2. La robe Versace de J.LO
Bon. Ça c’est moins glauque, mais tout de même. En février 2000, J.LO cause une petite commotion en foulant le tapis rouge des Grammys aux côtés de son p’tit chum de l’époque, P. Diddy. Je sais. Yikes. Mais ce qui retient l’attention à ce moment-là c’est l’incroyable robe Versace, échancrée, révélatrice, que porte Jenny from the Block. Ça a l’air de rien aujourd’hui, mais faut rappeler que back in the days, la majorité des gens savaient pas c’était quoi du boob tape. Je m’adresse à Gen Z : soyez indulgents.
Bref. Cette robe-là a brisé les internets. C’était comme un mirage, on avait le temps de la voir un gros 10 secondes dans un reportage à la télé à 18h and then she was gone pis il restait juste le bouche à oreille et l’espoir d’une rediff à 22h. Cet engouement autour de la robe de J.LO a attiré l’attention des bonzes de Google, un bébé qui en était seulement à sa deuxième année d’existence. La robe iconic est devenue la recherche la plus importante sur le site ce qui a fait réaliser à ses dirigeants que la recherche d’images serait tout aussi importante dans le futur que la recherche de contenu écrit pis qu’il fallait absolument trouver un espace où rassembler le contenu visuel pour en démocratiser l’accès. C’est ce qui a mené au lancement de Google image en juillet 2001.

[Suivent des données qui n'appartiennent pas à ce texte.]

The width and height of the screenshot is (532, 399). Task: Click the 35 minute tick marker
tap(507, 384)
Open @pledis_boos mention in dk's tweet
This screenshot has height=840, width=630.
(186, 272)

Tout ça est public et inscrit dans la légende, by the way. Par contre, impossible de savoir si Jenny from the Block a pu retirer d’autres bénéfices ($) pour son rôle de muse.
3. Le sein dénudé de Janet Jackson
À chaque année durant le Superbowl, j’observe une minute de silence en l’honneur de Janet Jackson, injustement traînée dans la boue à la suite de ce wardrobe malfunction impliquant Justin Timberlake, aka le Michael Jackson des pauvres, qui avait réussi jusqu’à tout récemment à se soustraire du tribunal populaire sur l’affaire. Janet Jackson, elle, a vu sa carrière être réduite à un tas de cendre à cause de son sein droit malencontreusement exposé durant moins d’une seconde. C’était en 2004, durant le spectacle de la mi-temps, pendant la dernière chanson (Rock your body ) où Justin chante « Better have you naked by the end of this song » en tirant sur le bustier de Janet dans le but de dévoiler quelque chose. Perso, je suis pas prête à dire que le numéro était conçu pour exposer sa poitrine malgré la présence d’un bijou sur son sein, malgré la nature des paroles chantées. En fait, pour avoir vu des documentaires sur le sujet, dont ceux produits par Janet elle-même, je suis tentée de croire à un mauvais call de son équipe qui a voulu faire un coup d’éclat sans la mettre au parfum.
Anyway, cet incident nommé « Nipplegate » a secoué l’Amérique puritaine qui n’a pourtant pas manqué de se ruer sur internet pour tenter de rattraper la séquence avec plus ou moins de succès. Cette curiosité obsessionnelle a capté l’attention de trois bros qui deviendraient éventuellement les fondateurs de YouTube. Eux autres aussi cherchaient une façon de voir et revoir le toton de Janet et de permettre aux masses d’en profiter. Pas juste une image statique, mais le dévoilement en tant que tel, avec le geste de Timberlake, dans une loop infernale.
Le tsunami dévastateur qui a eu lieu dans l’océan indien plus tard en 2004 a achevé de convaincre ces messieurs qu’il fallait une plateforme où il était possible de revoir des séquences encore et encore. YouTube était né.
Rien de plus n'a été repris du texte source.